Nos veíamos tan en paz, el cigarro flotando desde sus labios

mientras nuestras cabezas latigueaban

en el sueño y todo

estaba perdonado.

Pues lo que oíste, o vas a oír, es verdad: yo escribí

un tiempo mejor sobre la página

y miré cómo el fuego la reclamaba.

Algo siempre se estuvo quemando.

¿Entiendes? Cerré mi boca

pero aún podía saborear la ceniza

porque mis ojos estaban abiertos.

De los hombres aprendí a alabar el grosor de las paredes.

De las mujeres

aprendí a alabar.

Si te dan mi cuerpo, tíralo.

Si te dan cualquier cosa,

asegúrate de no dejar

huellas en la nieve. Sabe

que nunca elegí

el sentido en que las estaciones se suceden. Que siempre fue octubre

en mi garganta

y tú: cada hoja

que se rehúsa a oxidarse.

Rápido. ¿Puedes ver el rojo oscuro cambiando?

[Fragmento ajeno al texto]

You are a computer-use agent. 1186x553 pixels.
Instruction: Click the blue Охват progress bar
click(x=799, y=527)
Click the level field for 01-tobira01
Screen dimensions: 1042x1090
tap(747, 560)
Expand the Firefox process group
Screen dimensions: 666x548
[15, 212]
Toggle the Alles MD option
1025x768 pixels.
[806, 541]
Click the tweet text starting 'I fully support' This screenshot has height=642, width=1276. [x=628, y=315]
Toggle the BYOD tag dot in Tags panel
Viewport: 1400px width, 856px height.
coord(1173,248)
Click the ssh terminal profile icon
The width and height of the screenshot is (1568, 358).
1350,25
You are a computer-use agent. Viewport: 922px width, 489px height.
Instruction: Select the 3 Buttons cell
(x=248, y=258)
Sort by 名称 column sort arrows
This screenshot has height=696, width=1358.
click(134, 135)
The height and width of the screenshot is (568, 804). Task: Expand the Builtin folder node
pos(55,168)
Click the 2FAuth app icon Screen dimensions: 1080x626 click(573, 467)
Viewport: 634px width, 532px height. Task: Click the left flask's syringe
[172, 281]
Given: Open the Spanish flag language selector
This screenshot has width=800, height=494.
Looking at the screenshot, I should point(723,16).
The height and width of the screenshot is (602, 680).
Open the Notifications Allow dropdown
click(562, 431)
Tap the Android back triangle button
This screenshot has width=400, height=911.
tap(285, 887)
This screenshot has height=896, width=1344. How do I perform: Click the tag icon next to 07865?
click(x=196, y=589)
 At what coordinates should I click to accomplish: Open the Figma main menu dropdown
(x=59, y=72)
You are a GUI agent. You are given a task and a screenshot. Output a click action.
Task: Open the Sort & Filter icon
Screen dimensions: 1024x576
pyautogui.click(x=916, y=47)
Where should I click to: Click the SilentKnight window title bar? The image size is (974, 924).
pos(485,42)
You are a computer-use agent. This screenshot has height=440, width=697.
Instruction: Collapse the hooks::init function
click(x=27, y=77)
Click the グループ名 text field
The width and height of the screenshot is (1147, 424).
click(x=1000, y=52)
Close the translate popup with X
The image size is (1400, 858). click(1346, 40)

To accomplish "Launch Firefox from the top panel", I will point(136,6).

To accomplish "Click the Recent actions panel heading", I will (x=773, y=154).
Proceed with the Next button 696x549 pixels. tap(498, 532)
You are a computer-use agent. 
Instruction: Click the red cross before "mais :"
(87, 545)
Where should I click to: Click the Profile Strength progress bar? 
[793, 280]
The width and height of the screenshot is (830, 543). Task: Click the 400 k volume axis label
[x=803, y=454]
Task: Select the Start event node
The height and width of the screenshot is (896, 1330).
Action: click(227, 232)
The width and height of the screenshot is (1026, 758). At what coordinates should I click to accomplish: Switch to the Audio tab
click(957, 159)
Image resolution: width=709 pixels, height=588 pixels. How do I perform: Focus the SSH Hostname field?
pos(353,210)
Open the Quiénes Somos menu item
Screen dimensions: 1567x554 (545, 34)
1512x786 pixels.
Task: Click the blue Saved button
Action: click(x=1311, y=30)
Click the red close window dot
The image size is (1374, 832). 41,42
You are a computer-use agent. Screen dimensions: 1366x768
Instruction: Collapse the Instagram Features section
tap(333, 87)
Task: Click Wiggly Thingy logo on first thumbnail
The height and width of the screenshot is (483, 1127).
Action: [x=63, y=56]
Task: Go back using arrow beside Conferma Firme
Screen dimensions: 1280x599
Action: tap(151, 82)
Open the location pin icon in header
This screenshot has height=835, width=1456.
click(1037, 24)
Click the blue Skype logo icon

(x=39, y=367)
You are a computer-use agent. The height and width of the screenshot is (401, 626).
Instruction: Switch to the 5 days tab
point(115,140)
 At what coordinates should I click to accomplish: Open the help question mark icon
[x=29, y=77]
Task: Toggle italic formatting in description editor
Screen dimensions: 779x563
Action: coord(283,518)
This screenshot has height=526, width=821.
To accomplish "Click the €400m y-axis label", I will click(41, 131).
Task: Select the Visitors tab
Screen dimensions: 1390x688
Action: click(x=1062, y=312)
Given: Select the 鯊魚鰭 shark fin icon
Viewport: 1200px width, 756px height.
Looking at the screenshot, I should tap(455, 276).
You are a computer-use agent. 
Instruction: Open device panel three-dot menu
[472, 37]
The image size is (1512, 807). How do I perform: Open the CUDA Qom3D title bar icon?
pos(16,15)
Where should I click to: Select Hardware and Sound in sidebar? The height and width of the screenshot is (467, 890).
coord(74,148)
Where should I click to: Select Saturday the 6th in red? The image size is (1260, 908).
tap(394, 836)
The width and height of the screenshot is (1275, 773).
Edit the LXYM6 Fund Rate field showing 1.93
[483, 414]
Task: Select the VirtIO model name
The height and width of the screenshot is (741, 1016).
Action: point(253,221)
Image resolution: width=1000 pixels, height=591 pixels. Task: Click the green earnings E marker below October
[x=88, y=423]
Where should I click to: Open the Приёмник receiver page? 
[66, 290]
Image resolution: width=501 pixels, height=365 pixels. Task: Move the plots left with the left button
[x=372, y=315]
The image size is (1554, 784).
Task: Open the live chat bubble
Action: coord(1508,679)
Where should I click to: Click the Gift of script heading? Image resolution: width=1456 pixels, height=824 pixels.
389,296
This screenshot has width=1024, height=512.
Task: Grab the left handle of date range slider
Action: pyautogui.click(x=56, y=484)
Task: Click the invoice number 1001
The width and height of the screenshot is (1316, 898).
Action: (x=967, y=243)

Esto significa que te estoy tocando. Esto significa

que no estás solo, incluso

cuando no lo estás.

Si llegas antes que yo, si no piensas en nada

y mi rostro aparece ondeando

como una bandera rota, date la vuelta.

Date la vuelta y encuentra el libro que dejé

para nosotros, lleno

de todos los colores del cielo

que los enterradores han olvidado.

Úsalo.

Úsalo para probar que las estrellas

siempre fueron lo que sabíamos

que eran: las heridas

de cada

palabra mal disparada.

 

ODISEO RETORNADO

Entró a mi cuarto como un pastor

salido de un Caravaggio.

Todo lo que queda de la frase

es una línea

de pelo negro encallada

a mis pies.

De regreso del viento, me llamó

con un bocado de grillos:

humo y jazmín se desprendían

de su pelo. Esperé

que la noche decreciera

en décadas, antes de intentar tocar

sus manos. Entonces bailamos

sin saberlo: mi sombra

extendía la suya sobre la alfombra.

Afuera, el sol seguía saliendo.

Uno de sus pétalos rojos cayó

a través de la ventana y se prendió

a su lengua. Traté

de arrancárselo

pero me detuvo

mi propio rostro, el espejo,

sus grietas, los grillos, cada sílaba

que se derramaba.

[1] Los poemas están tomados de: Ocean Vuong, Night Sky With Exit Wounds, Londres, Jonathan Cape, 2017.